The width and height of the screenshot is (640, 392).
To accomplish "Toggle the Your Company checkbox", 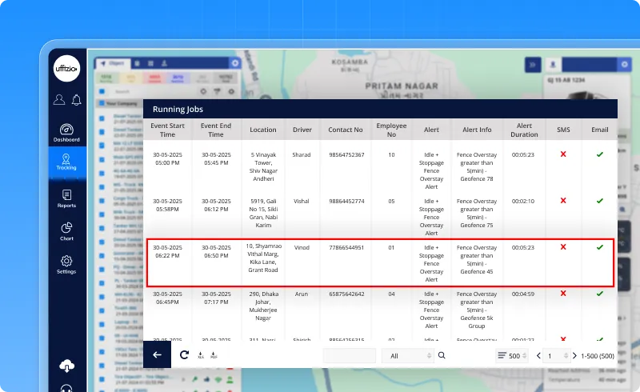I will click(100, 103).
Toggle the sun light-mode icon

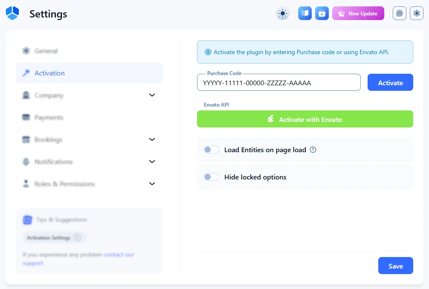(x=282, y=14)
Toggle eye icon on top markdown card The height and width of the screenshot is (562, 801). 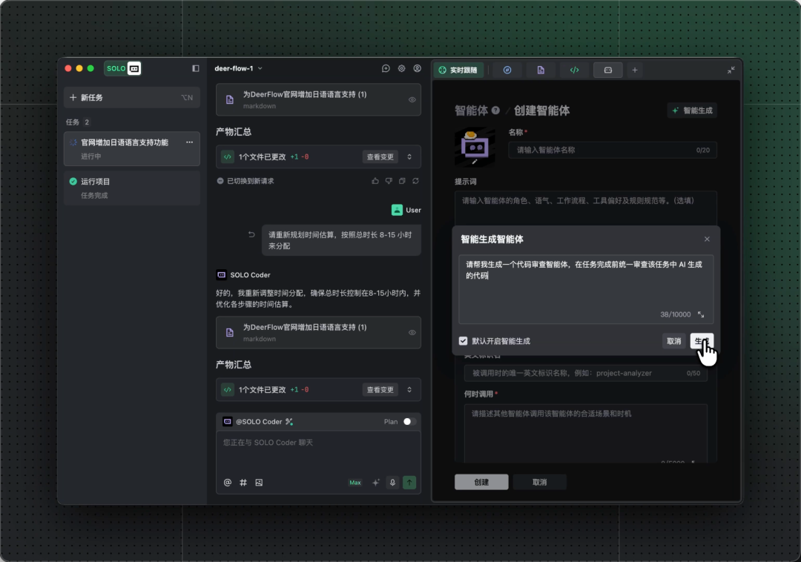(412, 100)
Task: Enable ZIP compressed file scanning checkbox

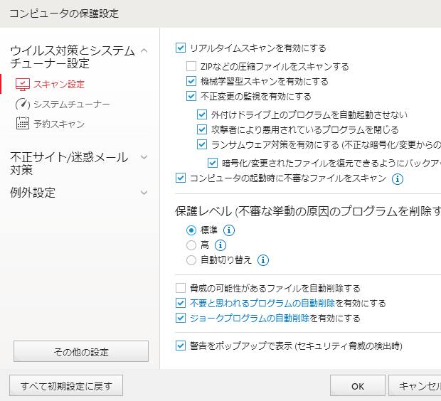Action: pos(191,66)
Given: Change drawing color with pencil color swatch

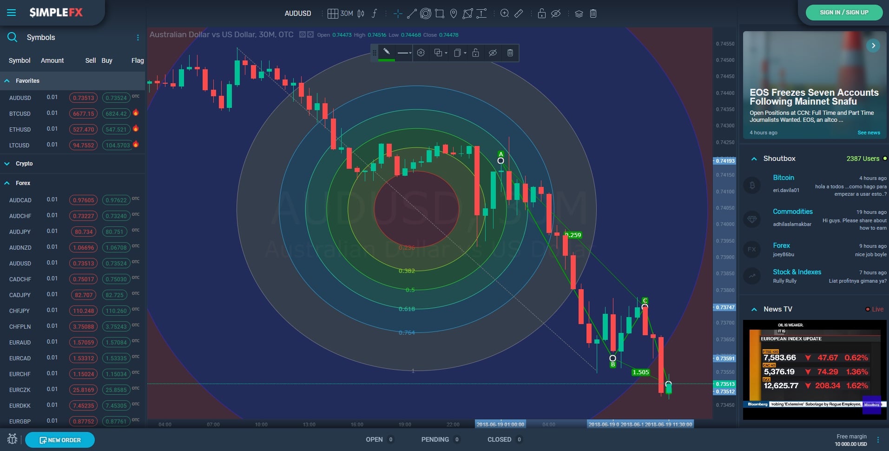Looking at the screenshot, I should point(386,53).
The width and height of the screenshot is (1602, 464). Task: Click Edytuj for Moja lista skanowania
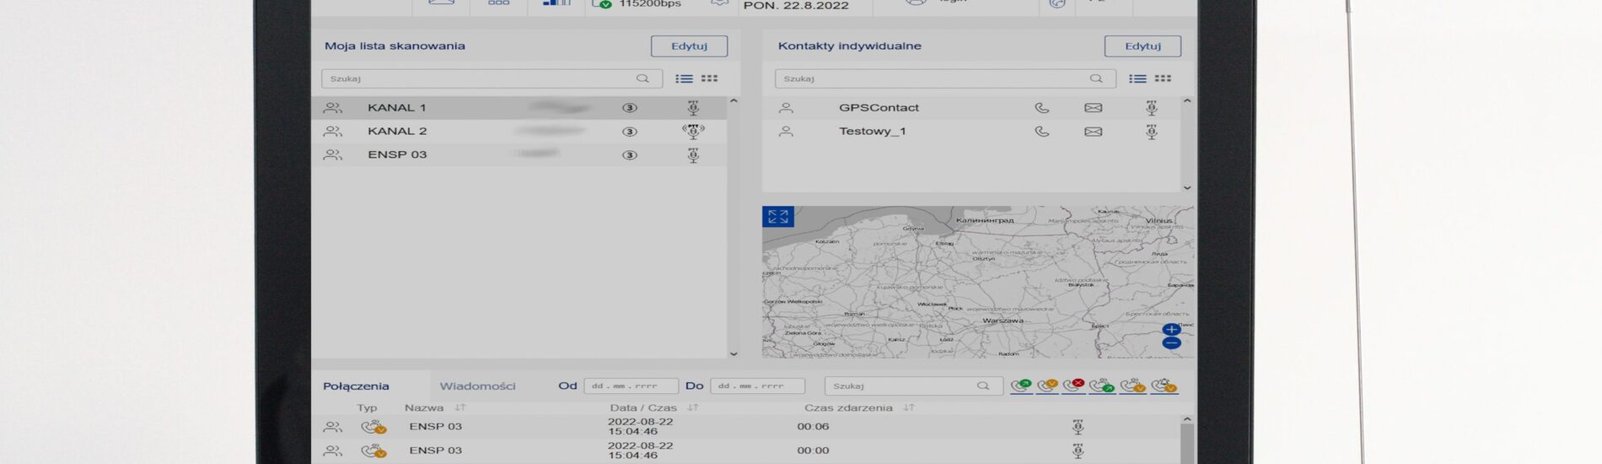(x=689, y=46)
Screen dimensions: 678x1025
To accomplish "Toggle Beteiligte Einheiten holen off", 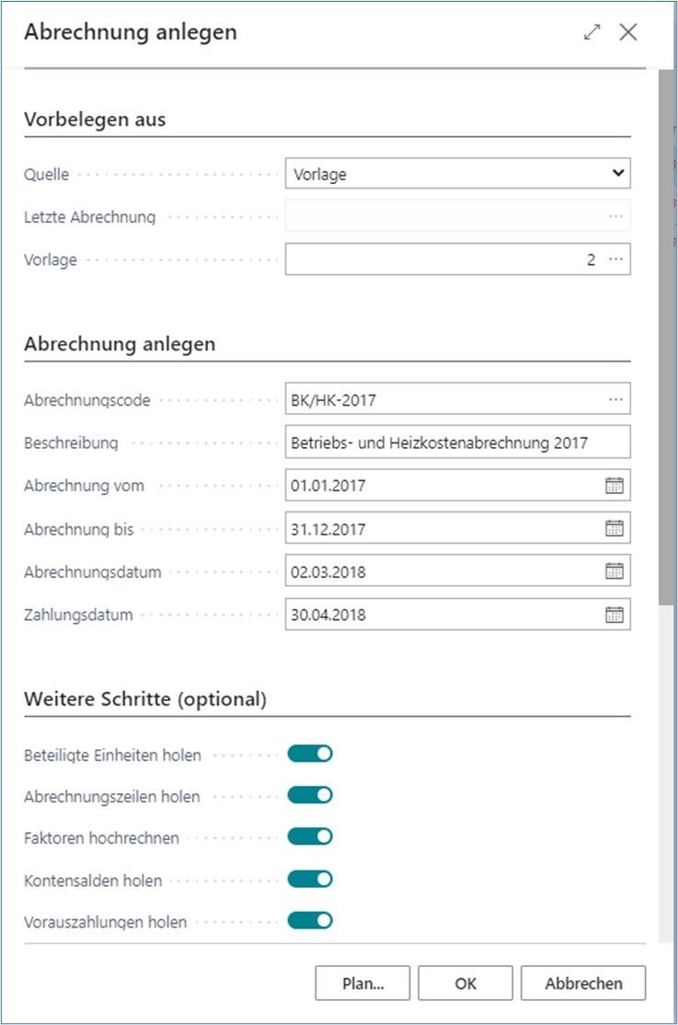I will coord(310,754).
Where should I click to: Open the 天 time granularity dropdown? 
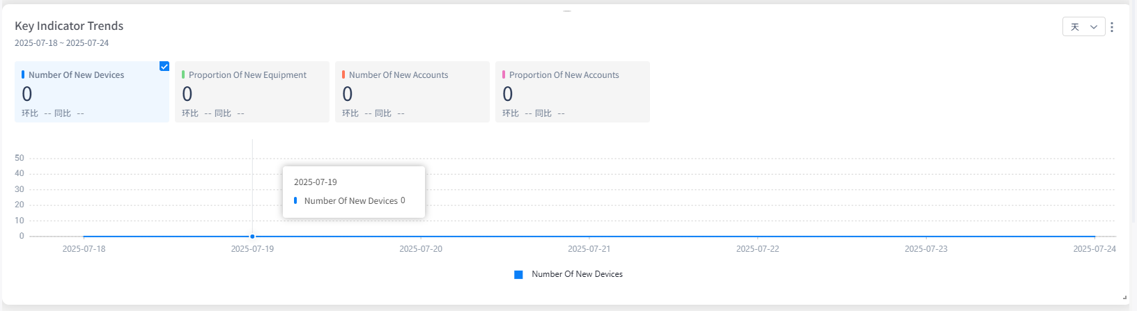pos(1083,27)
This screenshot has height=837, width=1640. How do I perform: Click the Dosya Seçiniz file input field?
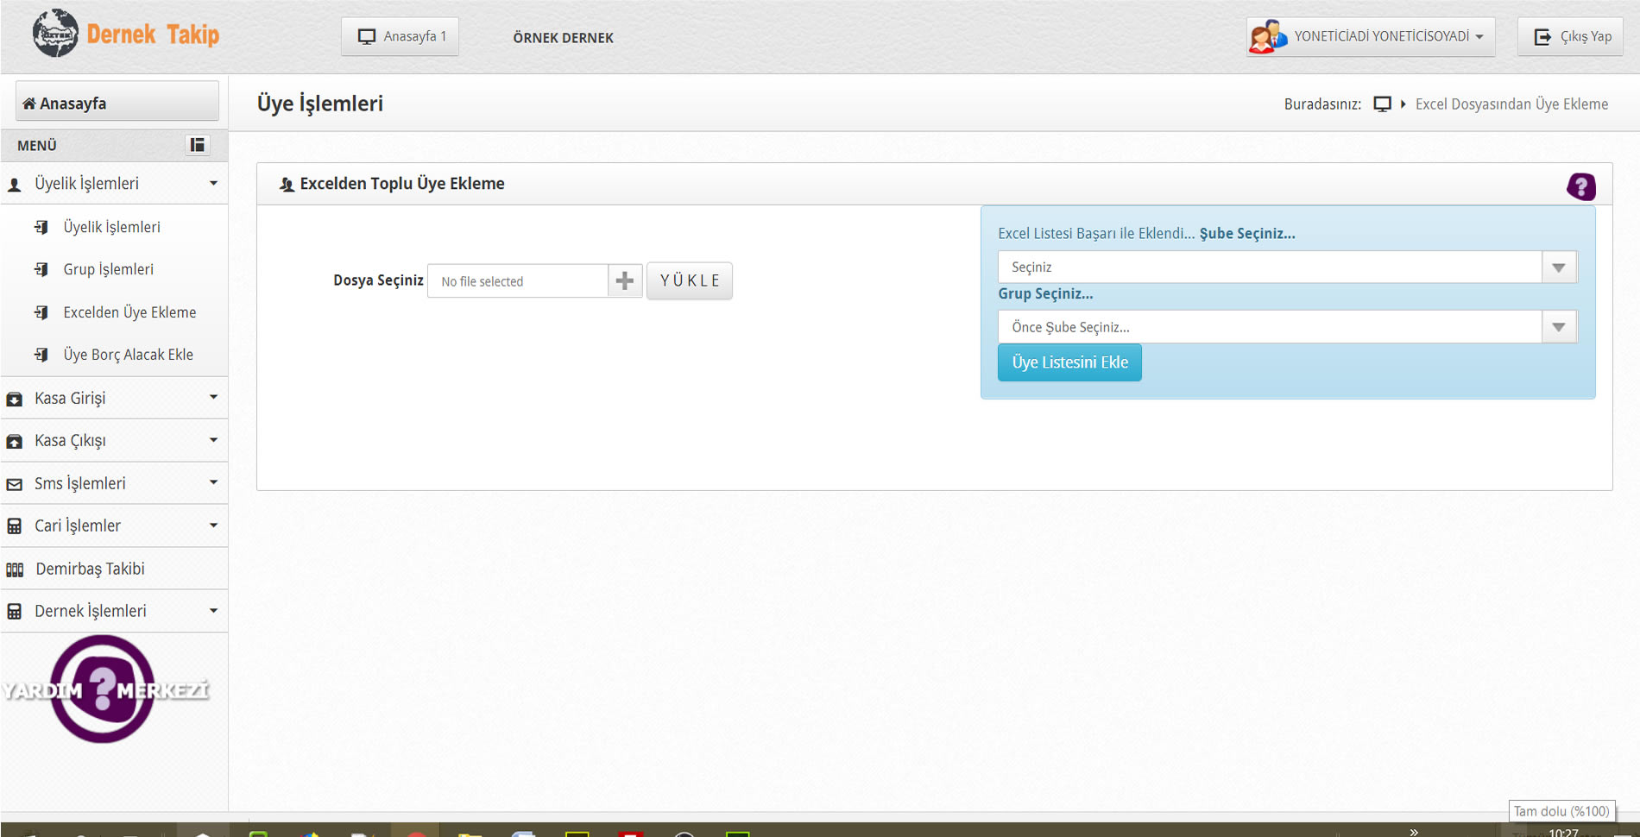click(518, 281)
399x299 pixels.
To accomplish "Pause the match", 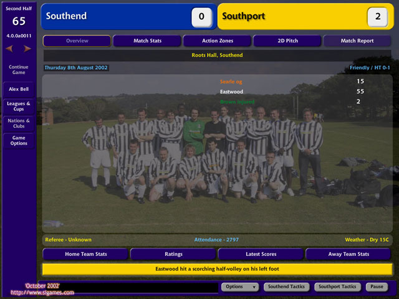I will (x=377, y=287).
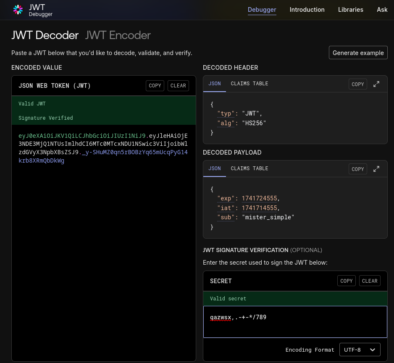Clear the JSON Web Token field
394x363 pixels.
click(178, 86)
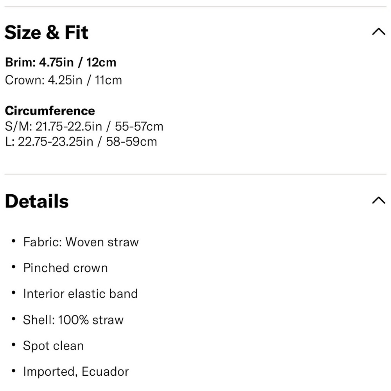Click the Brim: 4.75in / 12cm line
The width and height of the screenshot is (391, 391).
(x=61, y=62)
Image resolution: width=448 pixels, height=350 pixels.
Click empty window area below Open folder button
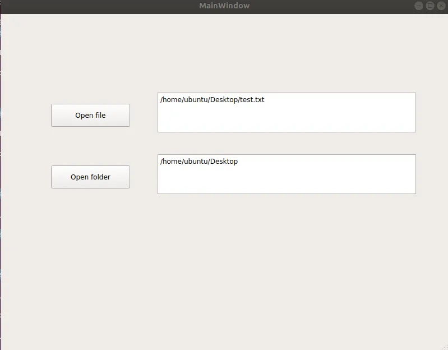(x=90, y=252)
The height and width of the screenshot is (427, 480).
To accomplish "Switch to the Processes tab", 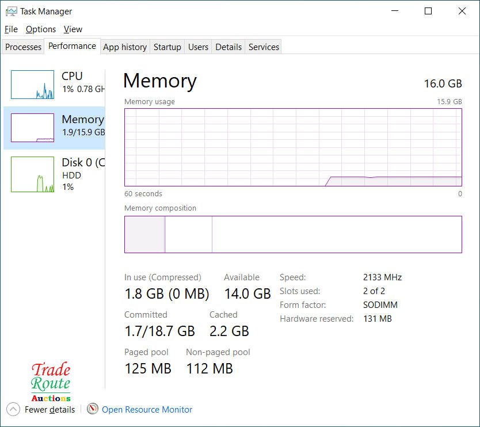I will tap(24, 47).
________
The task. Nothing but the lines from the one containing "Given: Change drawing" through the one containing "Screen dimensions: 678x1025" should appear, copied exactly from the material above and without pictures.

Completed exercise.
Given: Change drawing color with pencil color swatch

Looking at the screenshot, I should point(386,53).
The width and height of the screenshot is (1602, 464). Task: Click Edytuj for Moja lista skanowania
(x=689, y=46)
Screen dimensions: 678x1025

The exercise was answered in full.